Last night during the Towson-Kent State college football game, Towson muffed a punt received from Kent State to close the first half and Kent State’s Andre Parker picked up the fumbled punt and took off…toward the wrong end zone.
This is odd for plenty of reasons.
(It’s funny to see Parker’s reaction when he realizes what he had done as he’s walking back to his sideline. Let’s get that one out of the way.)
When presented with unusual circumstances, it’s very easy to revert back to instinctual responses. It was unusual to see a muffed punt, but players are taught to go after loose balls that may or may not be live. Better to go after it and be told it didn’t matter than to assume it doesn’t matter when it actually does. Go after the ball no matter what, and that’s what Kent State did.
Towson also reverted back to instinct – when the other team has the ball, go tackle that player. However, what is also true is that if a player has the ball and is running toward his own end zone you should probably let him keep doing that because it’s entirely possible he will be tackled for a two-point safety. This isn’t something that is worked on in practice – how often does this actually occur? It also requires a split-second analysis of the situation and corresponding reaction, a mental state of concentration that those on the field were likely not considering. Anyway, it’s better to go tackle the guy with the ball and sort out the details later instead of taking time to think too hard about rules while the guy with the ball is potentially running for a touchdown.

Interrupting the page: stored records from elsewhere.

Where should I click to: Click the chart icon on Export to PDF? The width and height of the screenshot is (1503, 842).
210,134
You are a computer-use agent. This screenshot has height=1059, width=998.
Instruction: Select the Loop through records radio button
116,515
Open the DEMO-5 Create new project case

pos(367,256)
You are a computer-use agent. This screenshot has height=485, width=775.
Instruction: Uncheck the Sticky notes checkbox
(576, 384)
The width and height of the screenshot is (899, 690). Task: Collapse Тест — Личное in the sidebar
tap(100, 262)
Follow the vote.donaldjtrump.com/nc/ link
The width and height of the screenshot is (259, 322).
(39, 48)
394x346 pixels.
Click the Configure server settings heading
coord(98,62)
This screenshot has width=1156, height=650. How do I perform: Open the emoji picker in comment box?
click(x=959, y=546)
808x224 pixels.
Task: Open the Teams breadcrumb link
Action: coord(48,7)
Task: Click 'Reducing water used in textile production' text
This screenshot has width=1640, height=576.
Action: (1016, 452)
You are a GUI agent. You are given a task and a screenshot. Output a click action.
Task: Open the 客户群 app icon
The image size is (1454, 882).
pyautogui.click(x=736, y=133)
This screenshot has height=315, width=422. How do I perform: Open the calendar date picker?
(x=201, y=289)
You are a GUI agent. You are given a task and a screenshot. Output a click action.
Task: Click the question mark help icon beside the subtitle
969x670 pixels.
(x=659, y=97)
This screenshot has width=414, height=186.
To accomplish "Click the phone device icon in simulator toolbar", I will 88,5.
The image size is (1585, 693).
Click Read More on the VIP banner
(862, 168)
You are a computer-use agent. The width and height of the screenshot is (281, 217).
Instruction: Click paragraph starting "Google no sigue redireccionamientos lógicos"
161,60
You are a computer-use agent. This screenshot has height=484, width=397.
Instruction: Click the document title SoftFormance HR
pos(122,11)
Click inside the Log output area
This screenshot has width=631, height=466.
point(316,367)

But in the end? It didn’t matter at all! In college football, a muffed punt recovered by the kicking team cannot be returned (forward or backward) – it’s a dead ball at the spot it has been recovered. All that running for the opposite end zone by Parker went for naught – the Golden Flashes got the ball on the Towson 7 yard line, where it was first recovered by Parker.
It’s hard to break instinct when it comes to handling unusual activities – you do what you think works best based on your best guess and experience. So when it comes to optimizing processes and standardizing work, it is ideal to consider as many potential scenarios as possible. With standardizing processes and getting all process users to function in the same manner, you want to teach all users how to use the best practice known for completing the process with highest quality, productivity, and safety levels.
If you let users rely on instinct only, you will receive inconsistent results from inconsistently-followed processes. By analyzing all potential scenarios and training up to standards created for those scenarios, you can break the built-in instincts by showing everyone a better way of doing things.
Can you identify every scenario that could happen? Probably not, and it’s also probably not cost effective to fully try. Kent State and Towson probably did not practice returning muffed punts and making sure you’re facing the right direction – it’s such an unusual circumstance that the chances of it happening are far, far lower than it not occurring, and valuable practice time should be spent on scenarios most likely to happen.